• **What needs to be done**: Each line below from the "You are a GUI" line through the "Viewport: 1079px width, 720px height." line, those two included, must be restated word for word; the pictures must not be.

[Stored data]

******************************

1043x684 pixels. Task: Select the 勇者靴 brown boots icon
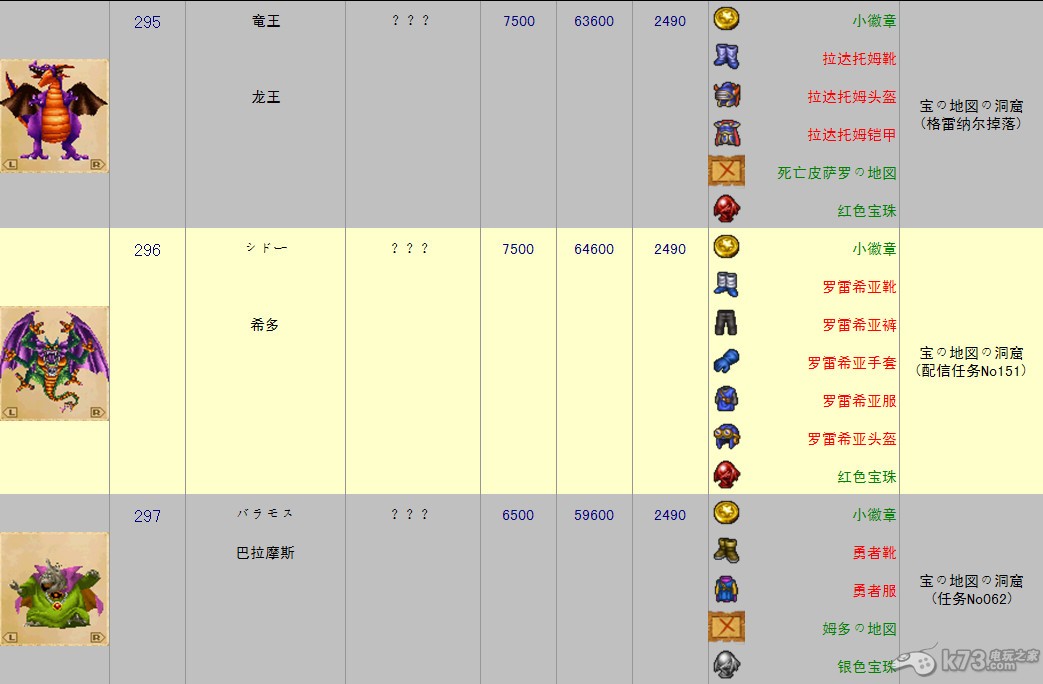(726, 551)
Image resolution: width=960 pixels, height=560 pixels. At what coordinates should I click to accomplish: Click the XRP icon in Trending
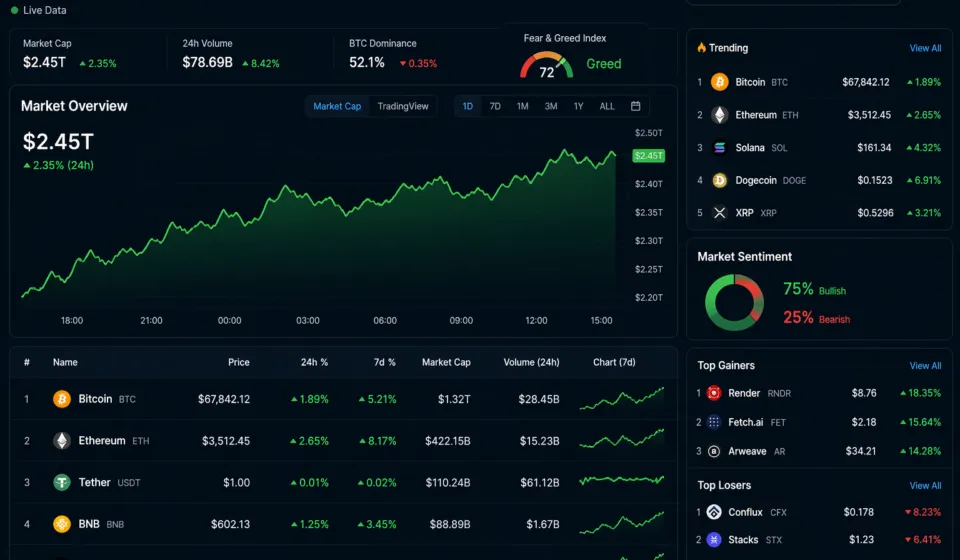[719, 213]
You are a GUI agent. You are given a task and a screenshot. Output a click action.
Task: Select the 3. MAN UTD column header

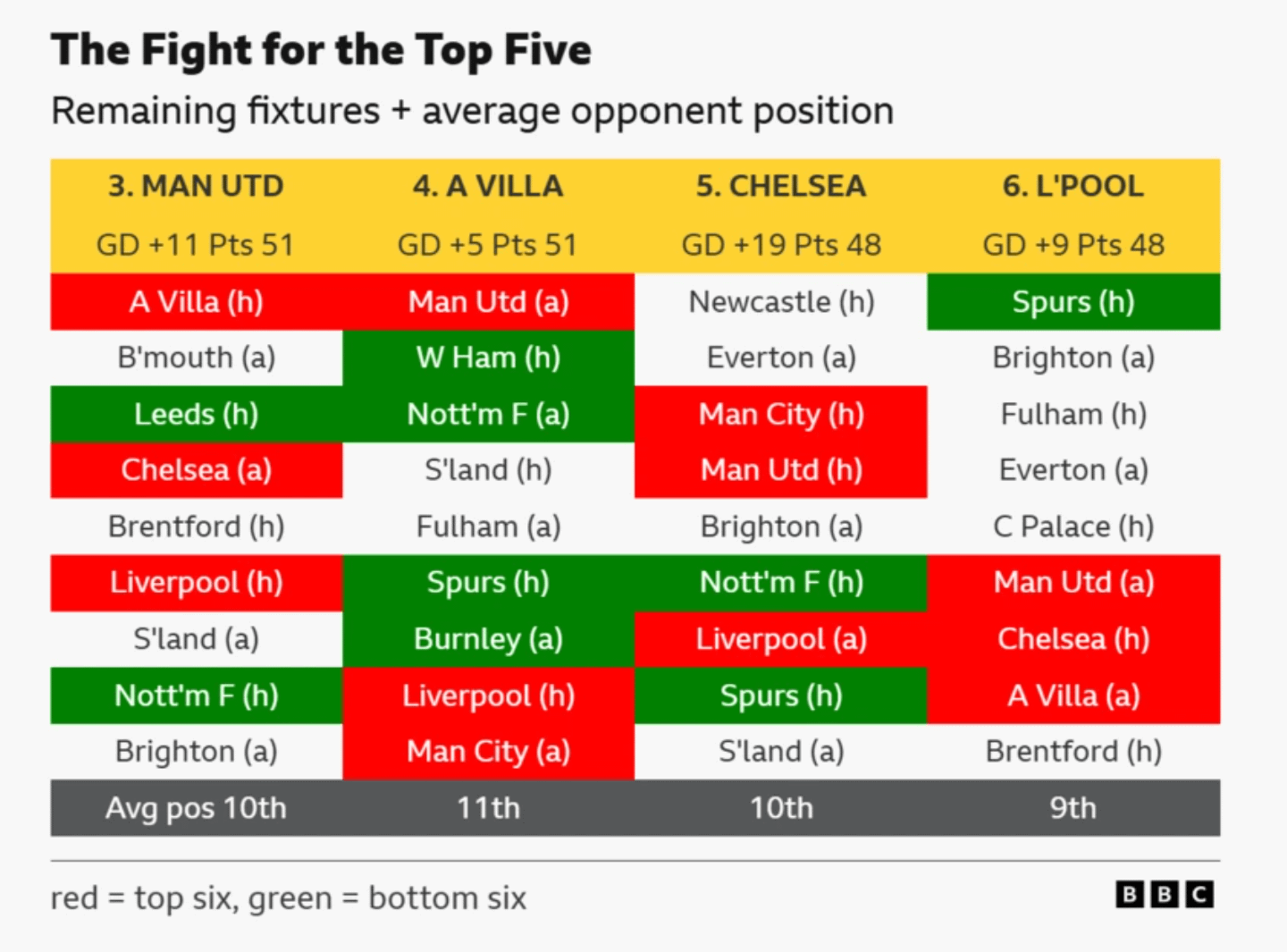pos(196,186)
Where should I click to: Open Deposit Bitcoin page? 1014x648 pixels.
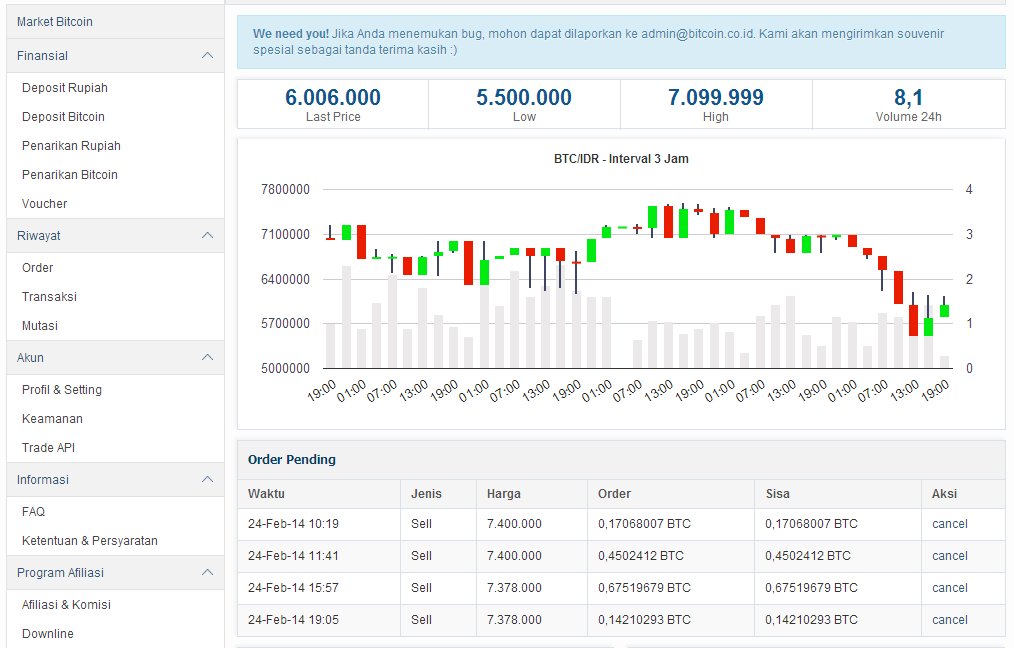click(63, 117)
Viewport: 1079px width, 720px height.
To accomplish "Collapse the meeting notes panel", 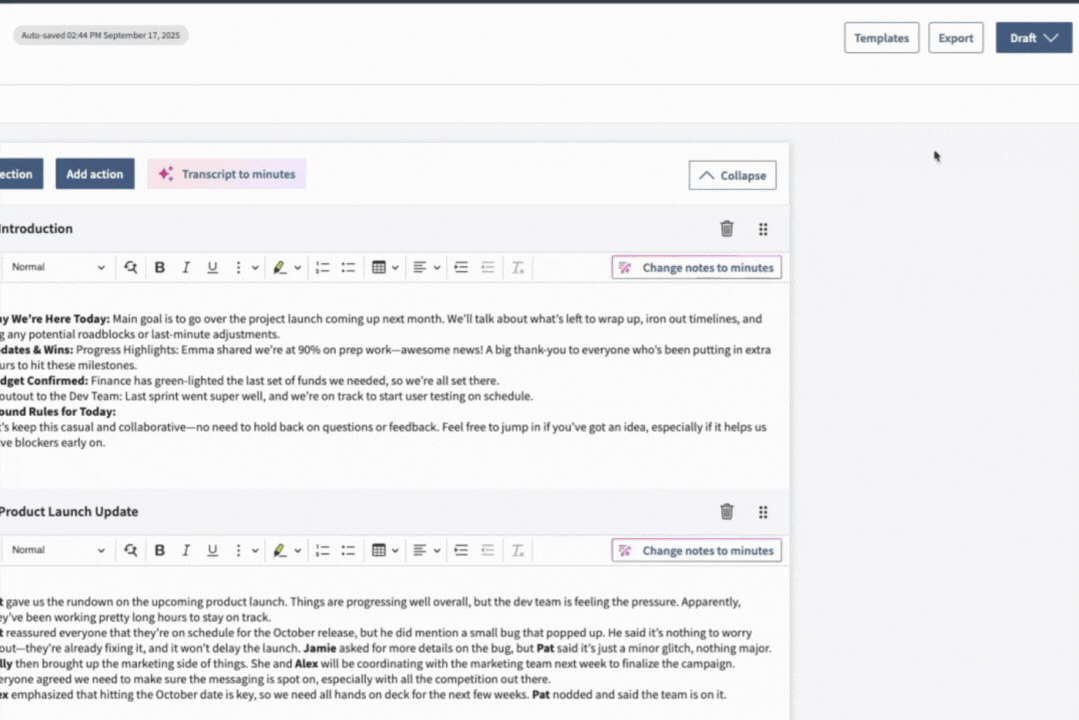I will tap(732, 175).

******************************

• **The completed task**:
You are a GUI agent. You are given a task and a screenshot. Output a click action.
Task: Select the 3. MAN UTD column header

pos(196,186)
Where should I click to: Open Deposit Bitcoin page? 1014x648 pixels.
click(63, 117)
Viewport: 1079px width, 720px height.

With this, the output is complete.